Parashat Yitro: Faith, morality and free choice

‘You shall not covet’ is the result of deep faith in God. If you believe that you do not deserve something that is not yours, you will not covet it!

‘MOSES ON Mount Sinai’ (c. 1895-1900) by French painter Jean-Léon Gérôme. (photo credit: Wikimedia Commons)
‘MOSES ON Mount Sinai’ (c. 1895-1900) by French painter Jean-Léon Gérôme.
(photo credit: Wikimedia Commons)
This week we read about the event that shaped the Jewish nation, the occurrence that made us into a unique people with a sense of mission to repair the world: the revelation at Mount Sinai.
Less than two months after the nation was liberated from slavery in Egypt, it gathered at Mount Sinai and watched a spiritual event the likes of which had never occurred before, and have not occurred since. It was a public revelation the entire nation – men and women – could see, with the core being the Ten Commandments, which include all the basic tenets of Judaism.
Indeed, anyone who reads the Ten Commandments sees that they are foundational commandments that deal with both man’s relationship with God (commandments pertaining to faith, prohibition of idol worship, keeping Shabbat, respecting parents) and man’s relationship with others (prohibitions of murder, adultery, stealing, giving false testimony).
The last commandment on the list of those between man and his fellow man is “You shall not covet.” Every Jew is forbidden to desire an object belonging to someone else.
Isn’t this a prohibition that is just too difficult? A prohibition forbidding us to do something is understandable. For example, someone who desires something belonging to his friend is prohibited from stealing it. But are we capable of controlling our actual desires? Can a person decide not to want something he wants? Why should it be forbidden to want something that belongs to someone else? How does it hurt, if this desire is not actualized?
There were those among the Jewish sages who saw “You shall not covet” as a law meant to prevent those deeds that could stem from unrestrained desire. Thus, writes Maimonides (Rabbi Moshe ben Maimon, among the greatest of Jewish sages, 1138- 1204), “...coveting leads to robbery. For if the owners do not desire to sell... the person motivated by desire will be moved to robbery.... And if the owner stands up against them to save his property... he will be moved to murder” (Mishne Torah, Hilchot Gezela Ve’aveda, chap. 1). Accordingly, the Torah wishes to prevent us from committing robbery or murder, and therefore it forbids the emotional process that could lead to them.
Can a person stop himself from coveting?  Can we control our desires?

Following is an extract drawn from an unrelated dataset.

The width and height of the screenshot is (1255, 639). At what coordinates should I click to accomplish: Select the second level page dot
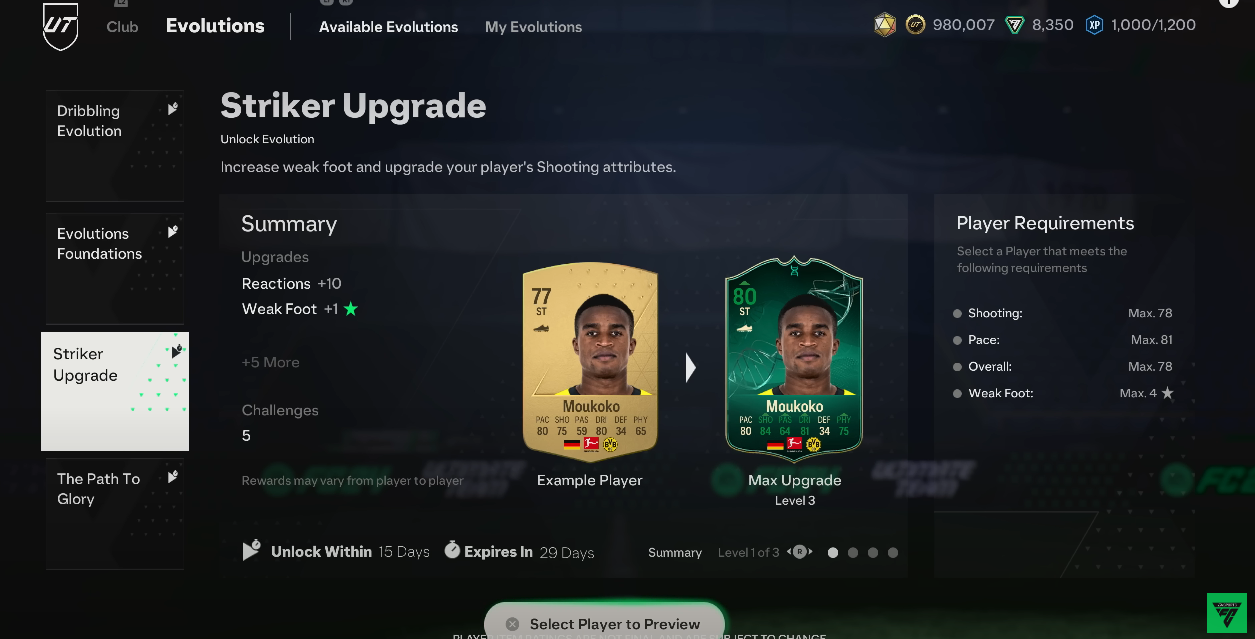853,552
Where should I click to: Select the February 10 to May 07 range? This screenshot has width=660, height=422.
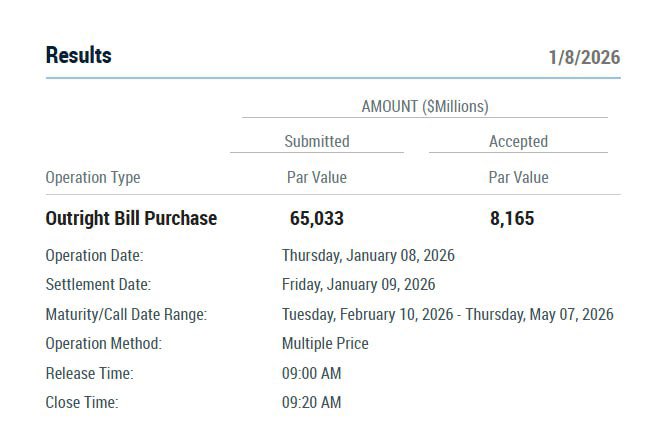click(447, 314)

Rabbi Abraham Ibn Ezra (commentator, philosopher and poet, 1089-1164) struggled with these questions. He answered them with an analogy appropriate for his times: “A peasant sees the beautiful daughter of the king. He does not wish to marry her, because he knows it’s impossible.” Ibn Ezra’s explanation can be rephrased as follows: Man does not desire what he knows he can never attain.
Why is an object that belongs to someone else unattainable? Ibn Ezra answers this with an impressive message of faith:
“And so he is satisfied with his portion and does not allow his heart to covet and desire something that is not his, for he knows that God does not wish to give it to him; he cannot take it by force or by his thoughts or schemes. He has faith in his Creator, that He will provide for him and do what is good in His eyes.”
According to Ibn Ezra, “You shall not covet” is the result of deep faith in God. If you believe that you do not deserve something that is not yours, you will not covet it!
One of the sages of the Middle Ages whose identity is unknown to us wrote Sefer Hahinuch – a book of Halacha (Jewish law) and philosophy that briefly summarizes all the Torah’s commandments. In his opinion, this prohibition points to an essential tenet of Judaism in relation to free choice.
He says, “A person has the ability to prevent himself, his thoughts and his desires from anything he chooses... and his heart is in his own hands.” The prohibition “You shall not covet” is not surprising. Indeed, man with his free choice, can control even his desires – “control” meaning not only not to act on them, but to nullify them if they are negative.
The prohibition “You shall not covet” connects us to many different concepts. It stems from the desire to distance ourselves from bad acts. It is possible through faith in God’s supervision, and it points to man’s powerful ability to control himself, both in deed and in his own inner world.
The writer is rabbi of the Western Wall and Holy Sites.